(Data entries)
# # # # # # #

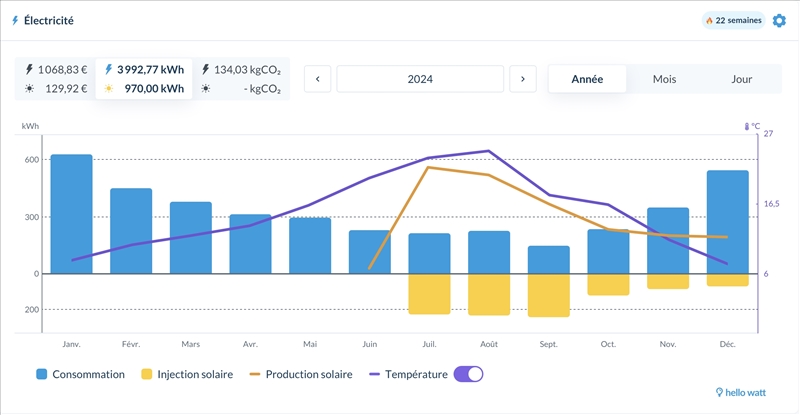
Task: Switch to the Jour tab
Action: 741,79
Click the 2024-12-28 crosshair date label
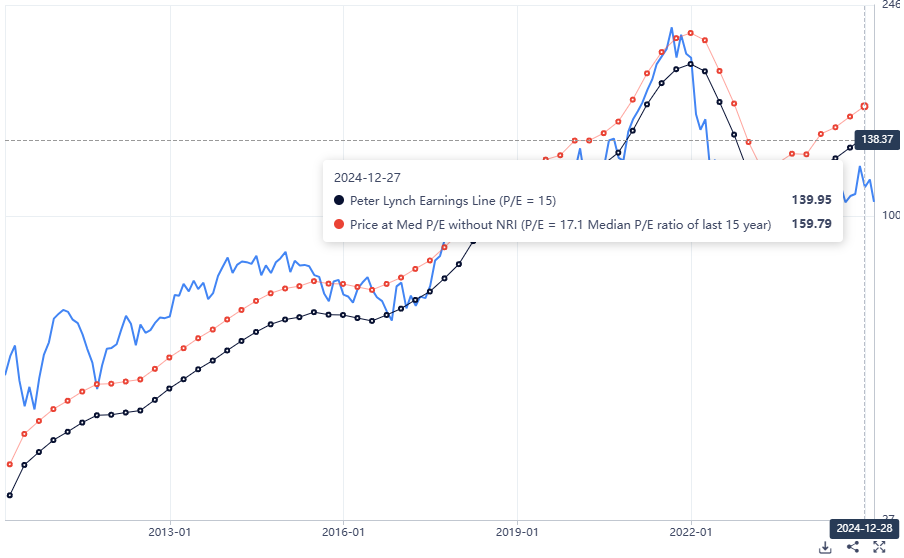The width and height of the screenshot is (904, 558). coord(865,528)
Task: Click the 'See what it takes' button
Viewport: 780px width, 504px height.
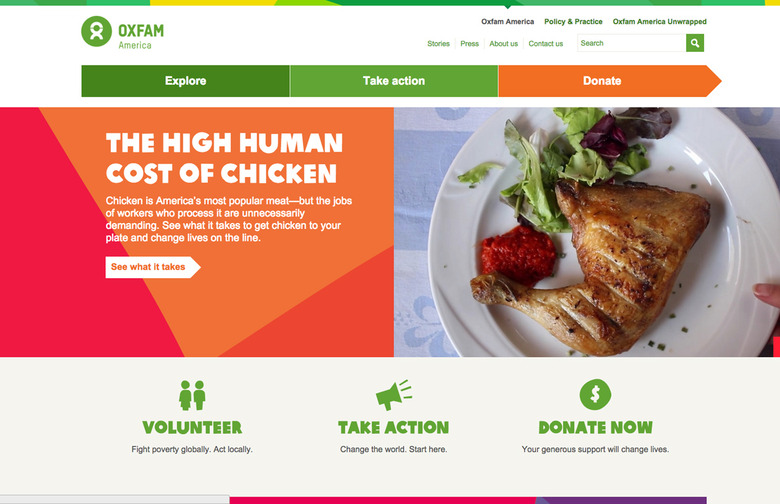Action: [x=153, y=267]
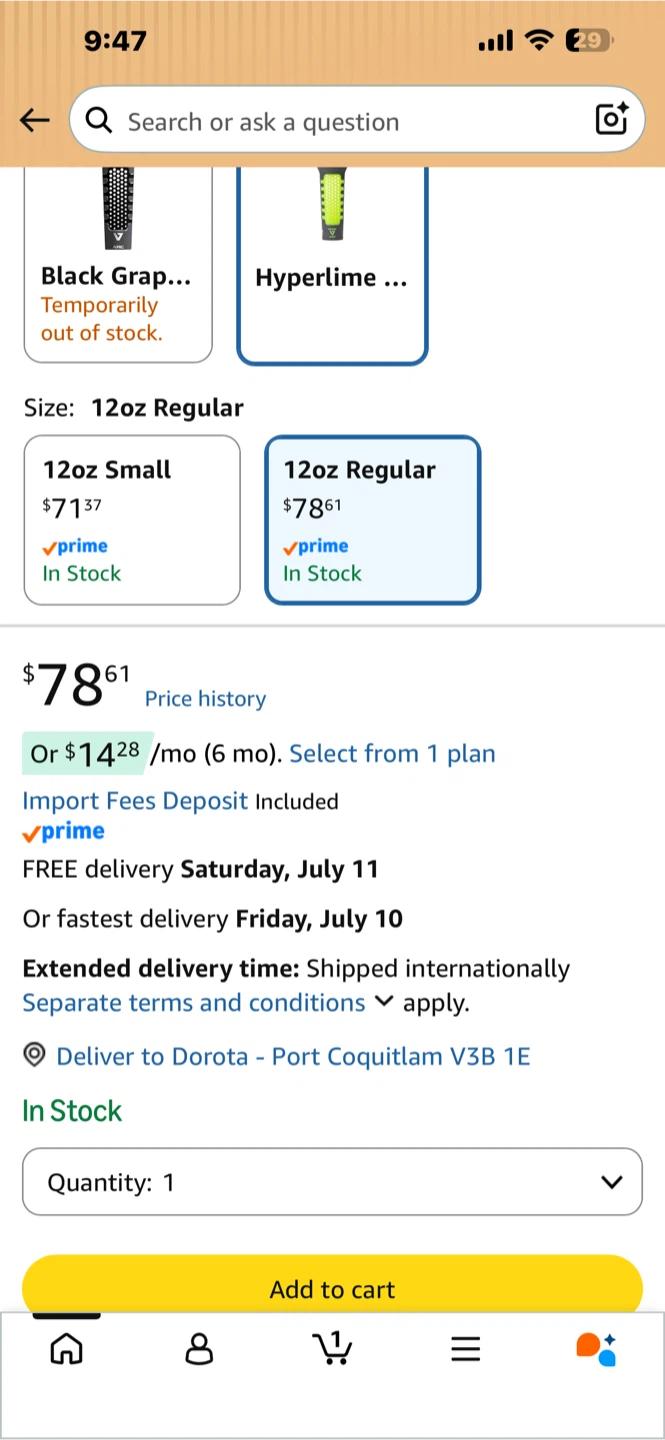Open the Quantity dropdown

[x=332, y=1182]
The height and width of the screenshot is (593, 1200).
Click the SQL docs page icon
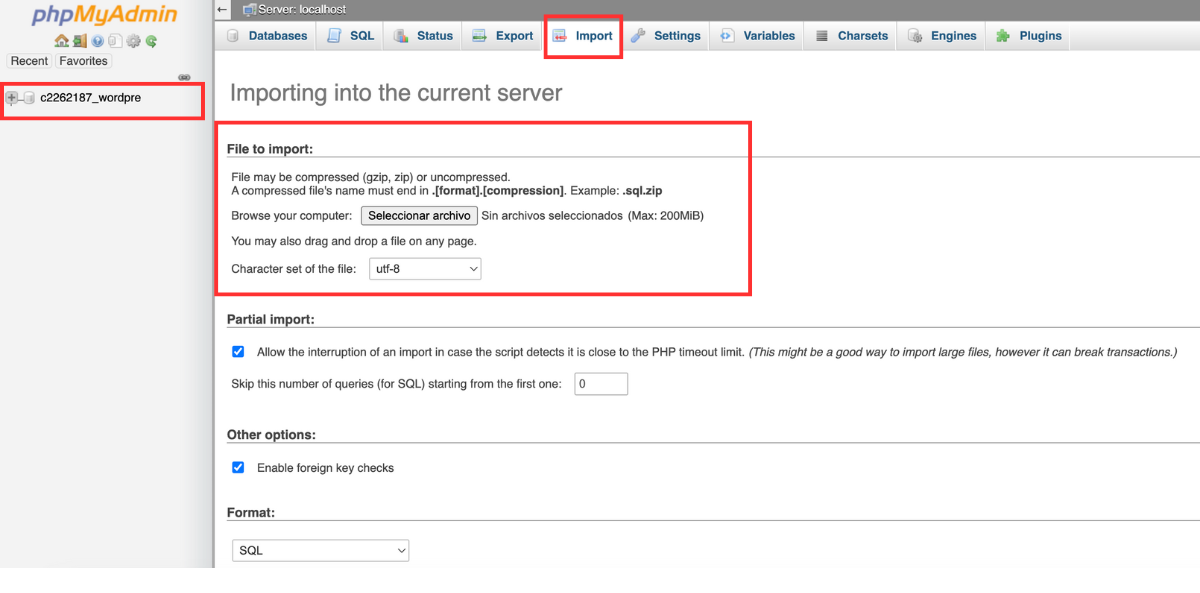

# # # # # # #

» **ACTION ITEM**
Please set down only the lines from the one containing "The height and" through the end of the entries, exactly as they stand, both ends included and with no pictures.

» **RESULT**
The height and width of the screenshot is (593, 1200).
Click the SQL docs page icon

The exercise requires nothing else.